**Required action**
From the first line of the records below through the line containing "Task: Click the Sinar Mas Land cell", copy everything exactly and nothing more.

· · · ·

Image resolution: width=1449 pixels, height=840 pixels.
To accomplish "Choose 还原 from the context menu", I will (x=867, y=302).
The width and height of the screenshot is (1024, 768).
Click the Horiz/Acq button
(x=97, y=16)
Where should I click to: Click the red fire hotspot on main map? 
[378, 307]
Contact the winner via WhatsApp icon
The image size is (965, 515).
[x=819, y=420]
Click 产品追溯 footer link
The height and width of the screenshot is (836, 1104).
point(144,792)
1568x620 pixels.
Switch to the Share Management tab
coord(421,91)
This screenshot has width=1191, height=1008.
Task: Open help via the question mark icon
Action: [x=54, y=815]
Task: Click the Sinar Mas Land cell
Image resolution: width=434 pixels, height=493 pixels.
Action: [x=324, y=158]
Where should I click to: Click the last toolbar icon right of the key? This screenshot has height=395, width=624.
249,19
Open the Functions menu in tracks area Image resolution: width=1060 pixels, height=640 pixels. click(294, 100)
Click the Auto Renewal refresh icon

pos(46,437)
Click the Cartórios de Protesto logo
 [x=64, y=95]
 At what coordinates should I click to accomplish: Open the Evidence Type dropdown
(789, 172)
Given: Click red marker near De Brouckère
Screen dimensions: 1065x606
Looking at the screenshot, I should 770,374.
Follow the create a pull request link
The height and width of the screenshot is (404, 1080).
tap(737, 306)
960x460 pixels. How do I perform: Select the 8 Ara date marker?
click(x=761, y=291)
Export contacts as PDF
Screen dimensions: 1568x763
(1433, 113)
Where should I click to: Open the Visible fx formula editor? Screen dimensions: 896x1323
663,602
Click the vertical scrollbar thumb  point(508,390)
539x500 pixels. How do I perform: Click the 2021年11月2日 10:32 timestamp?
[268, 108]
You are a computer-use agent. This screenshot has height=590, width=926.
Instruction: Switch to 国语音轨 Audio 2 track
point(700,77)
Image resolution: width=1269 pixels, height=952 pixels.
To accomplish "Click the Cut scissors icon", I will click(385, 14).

· · · ·

**Worked solution**
Image resolution: width=1449 pixels, height=840 pixels.
To accomplish "Choose 还原 from the context menu", I will (x=867, y=302).
The width and height of the screenshot is (1024, 768).
Click the Horiz/Acq button
(x=97, y=16)
Where should I click to: Click the red fire hotspot on main map? 
[378, 307]
Contact the winner via WhatsApp icon
The image size is (965, 515).
[x=819, y=420]
Click 产品追溯 footer link
The height and width of the screenshot is (836, 1104).
point(144,792)
1568x620 pixels.
Switch to the Share Management tab
coord(421,91)
This screenshot has width=1191, height=1008.
Task: Open help via the question mark icon
Action: [x=54, y=815]
Task: Click the Sinar Mas Land cell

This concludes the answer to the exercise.